[Exercise] Rewrite the lines of the material below as a numbered list, leaving out blank lines and the pictures.

[Material for the task]

⁂

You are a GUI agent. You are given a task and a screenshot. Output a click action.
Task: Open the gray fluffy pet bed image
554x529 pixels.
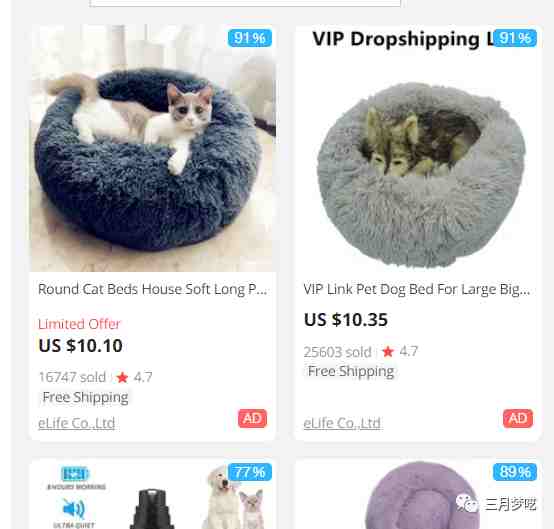tap(418, 148)
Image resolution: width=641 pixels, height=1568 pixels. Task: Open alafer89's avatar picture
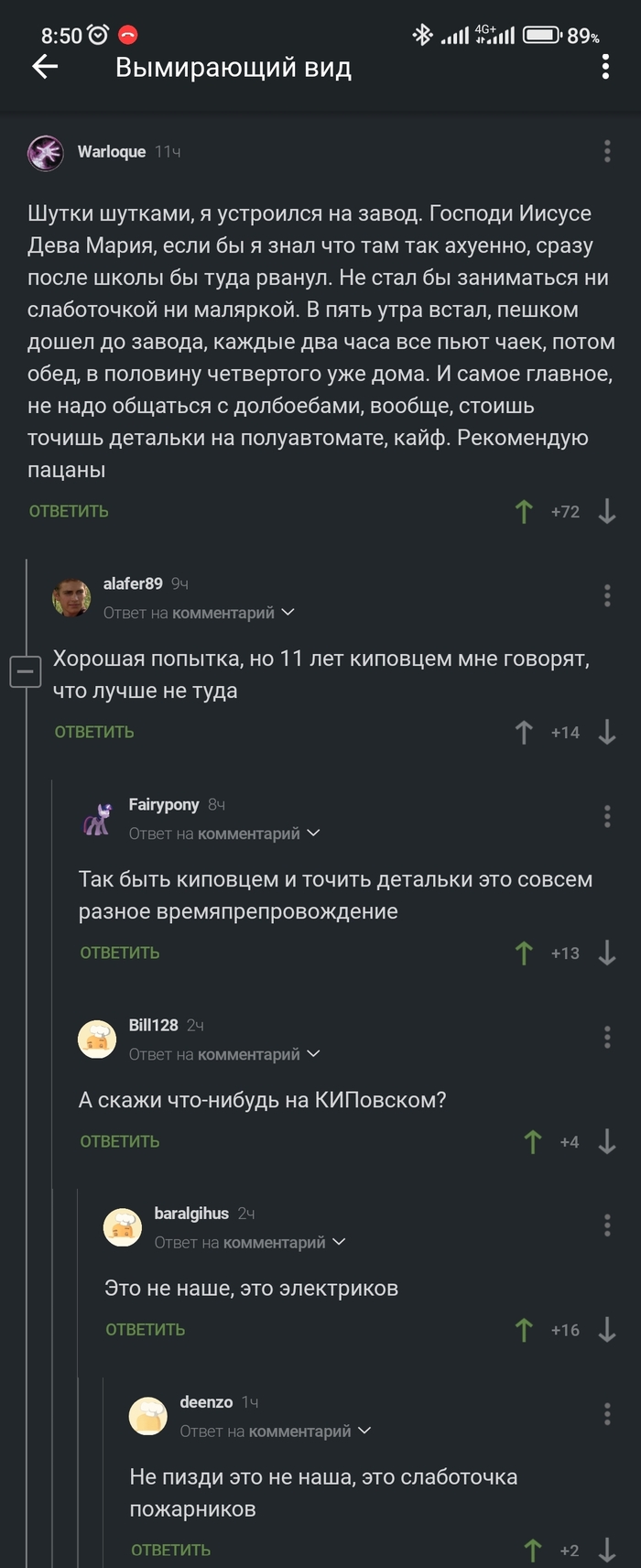(x=71, y=597)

⁂

[Written response]
1. You are a GUI agent. You are given a task and a screenshot. Output a click action.
2. Task: Open the gray fluffy pet bed image
3. 554x529 pixels.
4. tap(418, 148)
5. Image resolution: width=641 pixels, height=1568 pixels. Task: Open alafer89's avatar picture
6. (x=71, y=597)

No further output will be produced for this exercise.